Data extract below:

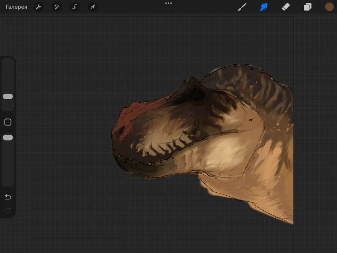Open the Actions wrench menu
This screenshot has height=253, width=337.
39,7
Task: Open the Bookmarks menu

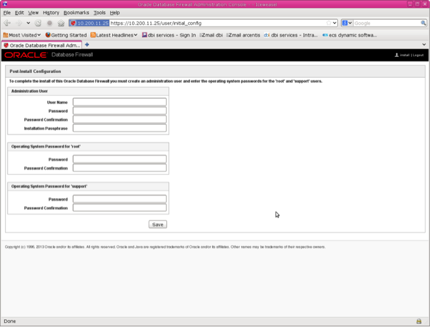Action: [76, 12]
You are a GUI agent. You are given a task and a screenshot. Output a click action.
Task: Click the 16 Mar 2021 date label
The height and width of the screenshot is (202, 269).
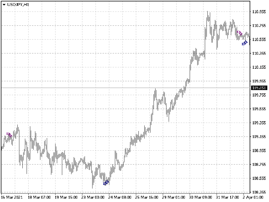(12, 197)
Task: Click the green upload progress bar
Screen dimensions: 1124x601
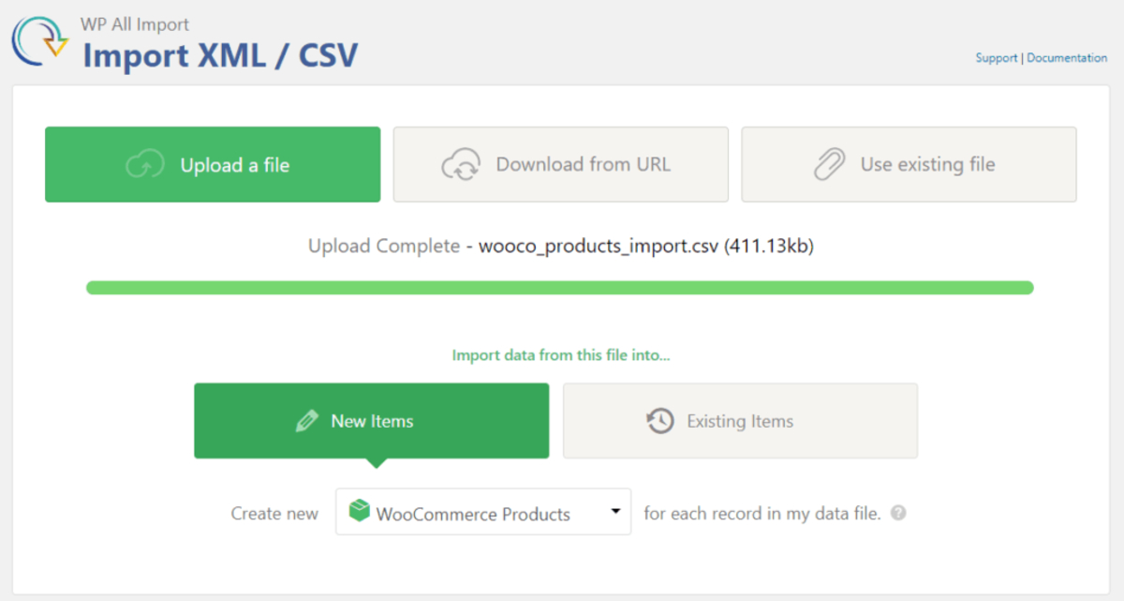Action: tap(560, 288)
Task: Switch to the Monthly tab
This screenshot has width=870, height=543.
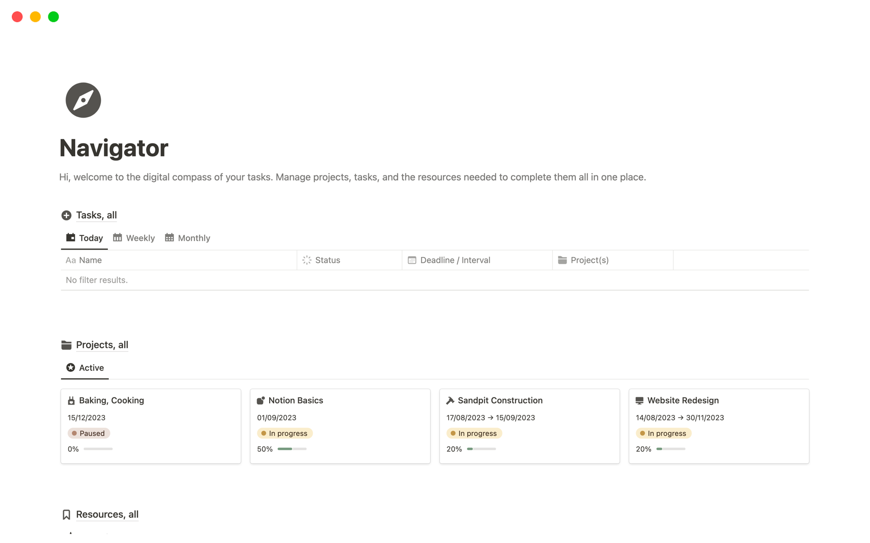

End of Data extract.
Data extract below:

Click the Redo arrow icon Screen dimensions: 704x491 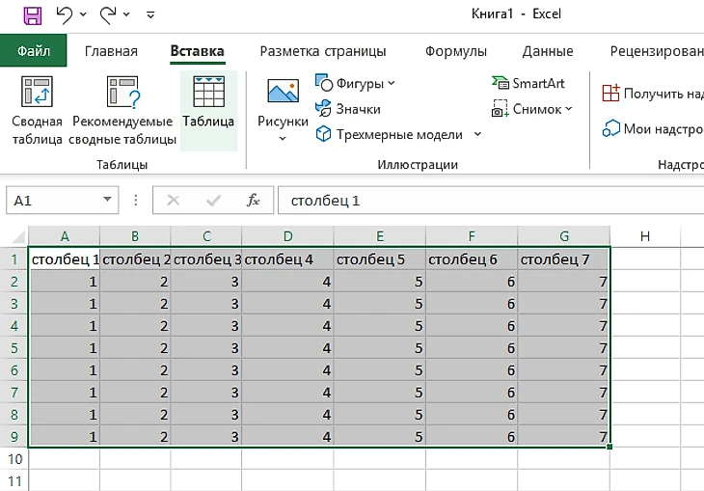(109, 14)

End of Data extract.

About this exercise => Beginning with the line holding "The height and" in the material above, restate word for word each line through the line holding "This screenshot has width=870, height=543.", and exclude pictures.

Response box =>
The height and width of the screenshot is (202, 269).
(12, 197)
Task: Click the green upload progress bar
Screen dimensions: 1124x601
Action: tap(560, 288)
Task: Switch to the Monthly tab
This screenshot has width=870, height=543.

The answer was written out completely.